Tous ont soulevé des griefs différents
en fonction des points traités par l’ordonnance. Déposés au cours de l’été
dernier, ces recours comportaient, pour certains d’entre eux, des questions
d’ordre constitutionnel. Deux questions prioritaires de constitutionnalité (QPC)
avaient ainsi été transmises par le Conseil d’État aux sages de la Rue de
Montpensier et touchaient à l’indépendance des inspections générales et la
composition des commissions d’intégration au Conseil d’État et à la Cour des
comptes. Le 14 janvier, le Conseil constitutionnel avait rejeté les deux
QPC. Ne reste plus au Conseil d’État qu’à trancher les autres points.
Une vague de
protestations et 2 grèves
La décision du Palais-Royal interviendra
alors que la donne politique a changé depuis le lancement du chantier, en 2021.
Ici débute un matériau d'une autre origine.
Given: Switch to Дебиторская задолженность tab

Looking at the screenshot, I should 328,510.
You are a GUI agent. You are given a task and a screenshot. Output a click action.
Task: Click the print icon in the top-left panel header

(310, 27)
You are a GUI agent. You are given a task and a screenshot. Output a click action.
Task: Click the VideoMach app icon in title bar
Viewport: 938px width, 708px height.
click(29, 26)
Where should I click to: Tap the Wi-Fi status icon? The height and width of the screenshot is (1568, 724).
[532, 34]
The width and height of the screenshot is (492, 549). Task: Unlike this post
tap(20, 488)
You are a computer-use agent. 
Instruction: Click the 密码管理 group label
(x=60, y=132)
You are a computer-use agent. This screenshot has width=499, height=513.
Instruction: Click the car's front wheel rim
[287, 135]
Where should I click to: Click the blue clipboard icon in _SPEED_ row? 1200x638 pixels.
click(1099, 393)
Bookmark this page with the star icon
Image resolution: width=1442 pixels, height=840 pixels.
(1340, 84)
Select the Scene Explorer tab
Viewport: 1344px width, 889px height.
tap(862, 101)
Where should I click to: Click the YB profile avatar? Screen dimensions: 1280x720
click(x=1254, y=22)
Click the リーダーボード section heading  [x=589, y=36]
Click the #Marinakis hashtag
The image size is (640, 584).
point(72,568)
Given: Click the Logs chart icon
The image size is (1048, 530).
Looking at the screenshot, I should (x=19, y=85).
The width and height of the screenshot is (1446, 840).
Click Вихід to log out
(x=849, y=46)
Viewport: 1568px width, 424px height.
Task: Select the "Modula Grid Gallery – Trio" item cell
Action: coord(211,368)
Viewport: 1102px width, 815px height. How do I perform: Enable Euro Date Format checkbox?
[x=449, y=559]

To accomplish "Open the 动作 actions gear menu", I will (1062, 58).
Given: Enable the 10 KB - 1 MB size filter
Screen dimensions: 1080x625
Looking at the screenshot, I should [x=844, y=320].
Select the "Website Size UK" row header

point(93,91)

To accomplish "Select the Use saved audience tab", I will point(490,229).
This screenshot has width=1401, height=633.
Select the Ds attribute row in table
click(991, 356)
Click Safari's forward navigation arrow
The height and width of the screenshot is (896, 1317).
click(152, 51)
La réforme, très contestée dans certains pans de l’élite administrative, a fait
l’unanimité contre elle dans les partis politiques d’opposition, tous ayant
réclamé son retrait et promis, pendant la campagne présidentielle, son annulation
en cas de victoire. Au sein-même de la haute administration, la réforme reste
un sujet sensible, comme en ont témoigné la grève historique organisée au Quai
d’Orsay le 2 juin et, dans une moindre mesure, celle menée par les élèves
de la dernière promotion de l’ENA quelques jours plus tard.
Une censure sur tel ou tel point de
l’ordonnance constituerait, pour le gouvernement, une difficulté importante.
Privé de majorité, il éprouverait le plus grand mal à remettre l’ouvrage sur le
métier et à rectifier le tir sur le plan législatif.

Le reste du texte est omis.